Dat alle wegen naar de Cote d'Azur leiden, daar zijn deze twee kemphanen het overgrote voorbeeld van. Want ondanks hun gezamelijke doel blijken deze fietsen in meerdere opzichten elkaars tegenpolen te zijn. Alleen qua kleurstelling blijken beide fabrikanten over dezelfde smaak te beschikken, want hoewel vooral herkenbaar in 't groen is deze ZX-10R ook leverbaar in... oranje. En daar houdt 't voor wat betreft die overeenkomsten meteen mee op.

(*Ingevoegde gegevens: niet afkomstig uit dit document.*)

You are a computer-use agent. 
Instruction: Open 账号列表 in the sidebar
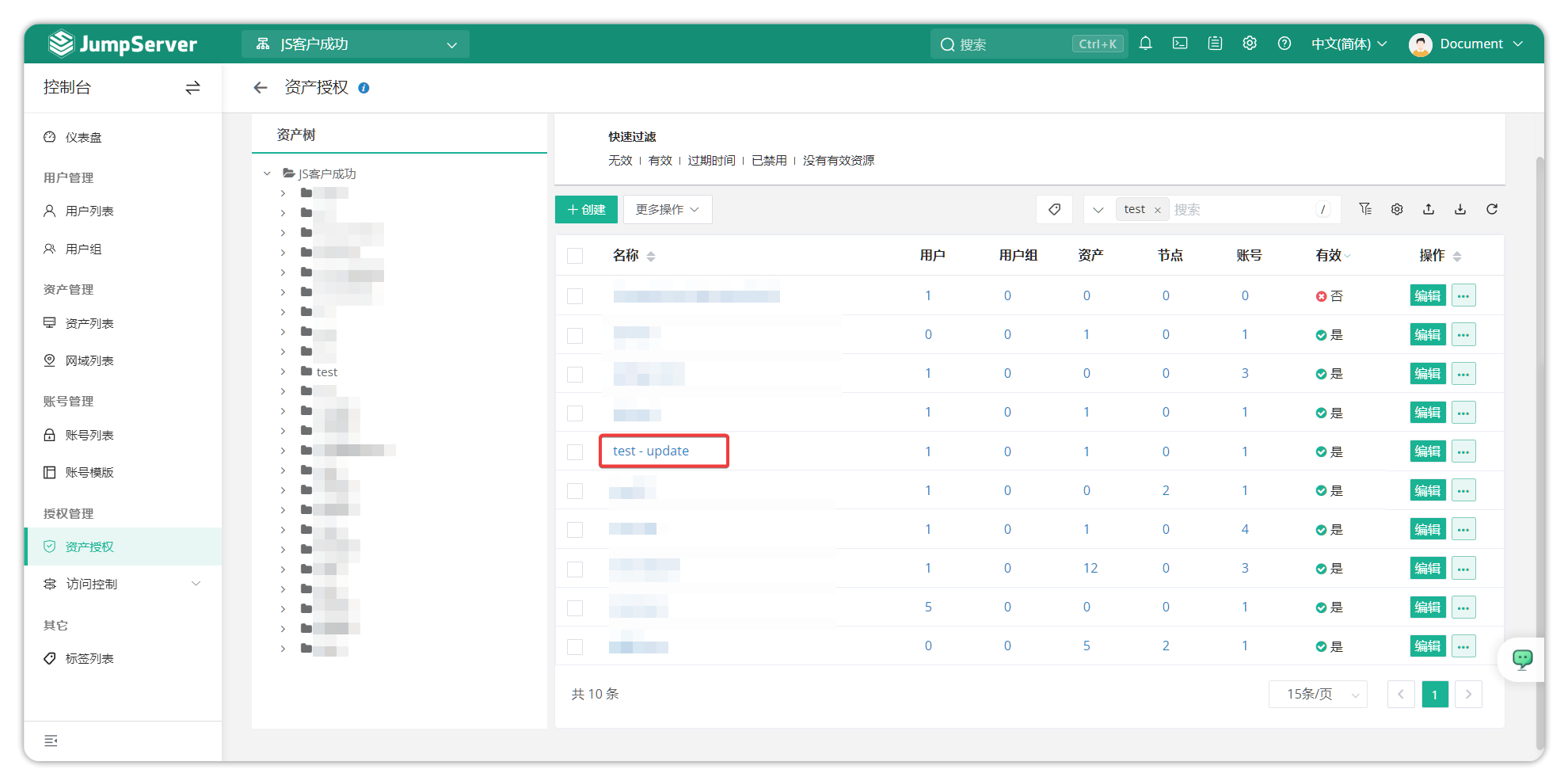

Daar waar het groene kamp heeft gekozen voor een 998cc vier-in-lijn die is gemonteerd in een fors aluminium 'deltabox' achtig frame heeft het oranje kamp gekozen voor een 1148cc vette V-Twin die als dragend deel werd opgenoemen in het CrMo buizenframe. Zeker in een blik gevangen is het haast onvoorstelbaar dat die oranje uitvoering dezelfde stijfheid moet genereren als bij team green. Het doet je afvragen waarom in hemelsnaam Japanners altijd voor zulke forse frames kiezen als je een paar aan elkaar gelaste verwarmingsbuizen hetzelfde kunt bereiken.

Heeft men bij Kawasaki gekozen voor een slanke neus (zeker aan de bovenzijde) in combinatie met een brede tank, bij KTM is pecies het omgekeerde het geval: een zeker bij de benen erg smalle tank in combinatie met een erg brede kuip.

Ander saillant verschil? De Kawasaki is een 'gewone' tweezits motorfiets waarbij de duozit kan worden vervangen door een fraaie afdekkap, de KTM is in feite een eenzitter waarbij op fraaie wijze een duozit op 't kontje kan worden gemonteerd.